Please print out every entry below, verbatim.

━━━━━━━━━━━━━━━━━━━━━━━━━━━━━━

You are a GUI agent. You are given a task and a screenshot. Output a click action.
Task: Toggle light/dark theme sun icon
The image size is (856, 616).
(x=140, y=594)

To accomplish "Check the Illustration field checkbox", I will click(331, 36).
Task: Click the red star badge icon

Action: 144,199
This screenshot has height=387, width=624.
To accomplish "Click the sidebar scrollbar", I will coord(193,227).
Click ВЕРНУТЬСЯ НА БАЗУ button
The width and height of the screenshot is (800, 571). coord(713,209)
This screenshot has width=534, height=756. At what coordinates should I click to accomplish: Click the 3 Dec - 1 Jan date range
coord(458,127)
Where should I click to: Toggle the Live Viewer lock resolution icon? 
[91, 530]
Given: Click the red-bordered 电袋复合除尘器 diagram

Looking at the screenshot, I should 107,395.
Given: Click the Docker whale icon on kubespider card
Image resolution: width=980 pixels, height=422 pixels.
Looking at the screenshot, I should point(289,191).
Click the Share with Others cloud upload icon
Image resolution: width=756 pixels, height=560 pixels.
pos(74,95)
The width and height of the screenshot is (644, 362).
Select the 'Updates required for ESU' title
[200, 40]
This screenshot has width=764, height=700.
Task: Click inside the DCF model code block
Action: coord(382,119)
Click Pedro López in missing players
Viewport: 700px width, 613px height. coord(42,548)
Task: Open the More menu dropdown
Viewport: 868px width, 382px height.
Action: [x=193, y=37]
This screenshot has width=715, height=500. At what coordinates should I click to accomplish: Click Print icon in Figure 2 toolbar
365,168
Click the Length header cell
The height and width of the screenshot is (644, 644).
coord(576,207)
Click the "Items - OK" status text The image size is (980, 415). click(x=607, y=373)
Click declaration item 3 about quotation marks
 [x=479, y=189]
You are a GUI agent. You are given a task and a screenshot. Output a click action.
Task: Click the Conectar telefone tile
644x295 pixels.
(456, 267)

━━━━━━━━━━━━━━━━━━━━━━━━━━━━━━

[RESULT FOR THIS EXERCISE]:
You are a GUI agent. You are given a task and a screenshot. Output a click action.
Task: Toggle light/dark theme sun icon
The image size is (856, 616).
(x=140, y=594)

To accomplish "Check the Illustration field checkbox", I will click(331, 36).
Task: Click the red star badge icon

Action: 144,199
This screenshot has height=387, width=624.
To accomplish "Click the sidebar scrollbar", I will coord(193,227).
Click ВЕРНУТЬСЯ НА БАЗУ button
The width and height of the screenshot is (800, 571). coord(713,209)
This screenshot has width=534, height=756. At what coordinates should I click to accomplish: Click the 3 Dec - 1 Jan date range
coord(458,127)
Where should I click to: Toggle the Live Viewer lock resolution icon? 
[91, 530]
Given: Click the red-bordered 电袋复合除尘器 diagram

Looking at the screenshot, I should 107,395.
Given: Click the Docker whale icon on kubespider card
Image resolution: width=980 pixels, height=422 pixels.
Looking at the screenshot, I should point(289,191).
Click the Share with Others cloud upload icon
Image resolution: width=756 pixels, height=560 pixels.
pos(74,95)
The width and height of the screenshot is (644, 362).
Select the 'Updates required for ESU' title
[200, 40]
This screenshot has width=764, height=700.
Task: Click inside the DCF model code block
Action: coord(382,119)
Click Pedro López in missing players
Viewport: 700px width, 613px height. coord(42,548)
Task: Open the More menu dropdown
Viewport: 868px width, 382px height.
Action: [x=193, y=37]
This screenshot has width=715, height=500. At what coordinates should I click to accomplish: Click Print icon in Figure 2 toolbar
365,168
Click the Length header cell
The height and width of the screenshot is (644, 644).
coord(576,207)
Click the "Items - OK" status text The image size is (980, 415). click(x=607, y=373)
Click declaration item 3 about quotation marks
 [x=479, y=189]
You are a GUI agent. You are given a task and a screenshot. Output a click action.
Task: Click the Conectar telefone tile
644x295 pixels.
(456, 267)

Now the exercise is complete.